The collision of global markets and social mood

Sunday, May 8, 2011

What Is Confluence Anyway?

Fibonacci Confluence refers to a zone of price agreement between two different degrees of trend.

These confluence zones function as powerful areas of support or resistance. They occur each and every day at all degrees of trend, from tick charts to 60-minute charts. But the most rare and powerful set ups are those that occur on a daily chart. These zones are where big players make millions very quickly from gigantic trades that seemingly come out of nowhere.

Confluence zones also act as magnets that attract the market and give it a chance to demonstrate whether it is in harmony or not.

In a few previous posts, I showed you a how to trade these zones. In this post I will show you how to locate them and find them in the future.


First, here's a chart of the S&P cash index. You should note the February highs (far left), the March lows, the rounded April highs giving way to the April lows, then the final run to the May 2nd Bin Laden reversal. (Also note this is a 240 minute chart simply because it is easier to scale than a daily chart.)


Here the larger up trend is outlined.


Here is the smaller degree up trend within the larger up trend.


Here I've placed a Fibonacci grid over the entire up trend. The yellow lines represent standard 38% and 62% retracements.


Another Fib grid is placed over the smaller degree up trend.


When they are looked at together, you see that the 62% retracement of the smaller up trend coincides with the 38% retracement of the larger up trend.


That area (now marked in purple) represents confluence, or agreement, between the larger and smaller uptrend. Roughly 1325 on the S&P cash.

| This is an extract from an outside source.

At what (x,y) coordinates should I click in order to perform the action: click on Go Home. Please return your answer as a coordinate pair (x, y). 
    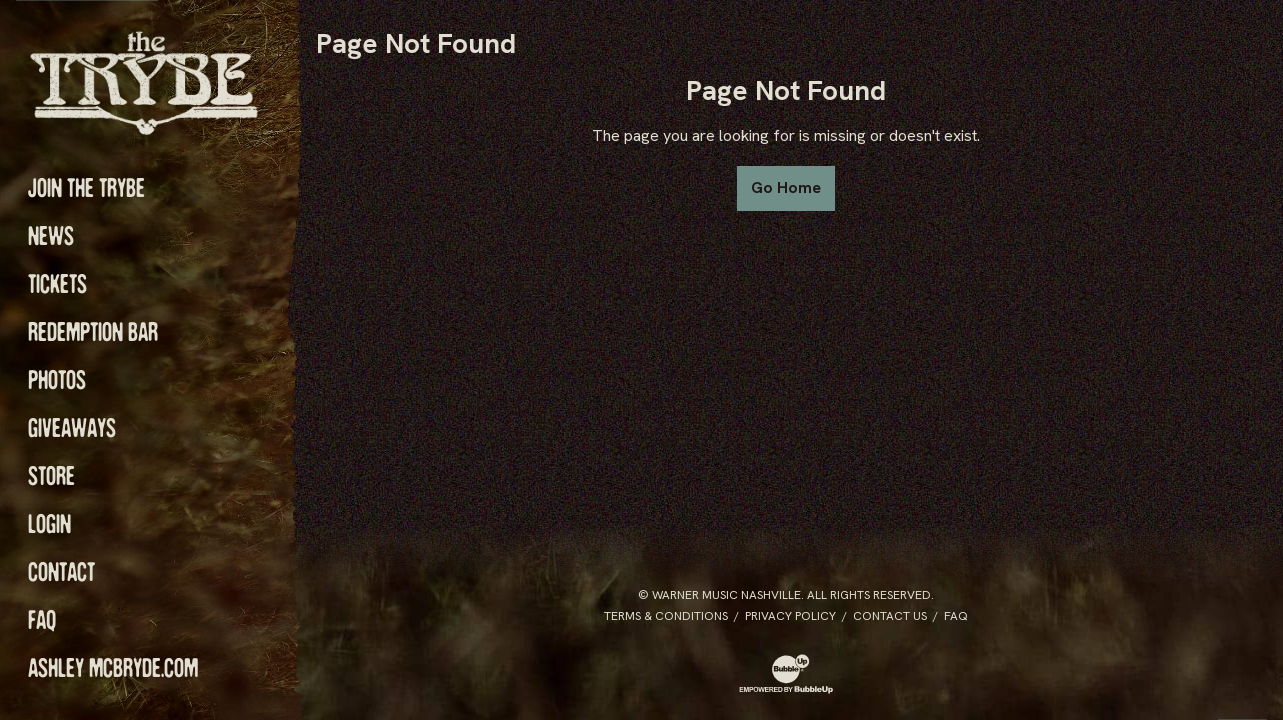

When the market is in agreement at two different degrees of trend, it is in harmony, and the trend is strong.

Last Friday, the S&P reached 1329.17, just 4 points from confluence. The market may be saying it is so strong that it couldn't slow down enough to hit the actual confluence zone, thus it may be very much in harmony.

Unfortunately it didn't say so with conviction, for it ended weak. A true successful test of a daily confluence zone should yield a 3-day rally of at least 60 S&P points. We've only gotten about 10 so far.

This confluence zone is now a line in the sand. Above it is bullish. Below it calls the bullish case into question. However, there is also a gap at 1312.62 that the S&P may want to fill before it tips its hand.

Tonight at this writing, the S&P futures are up 6.25 points. They will need to blow through 1350 this week for the bull case to stay intact. If they can't get through 1350 tomorrow, it may be a short. (***I won't be trading tomorrow as I'm getting the first two of my fillings removed. Wish me luck!)

Whatever happens, now you know how these targets are determined using basic Fibonacci. Markets always seek harmony. They don't always achieve it, and neither do we. But like the markets, we keep trying.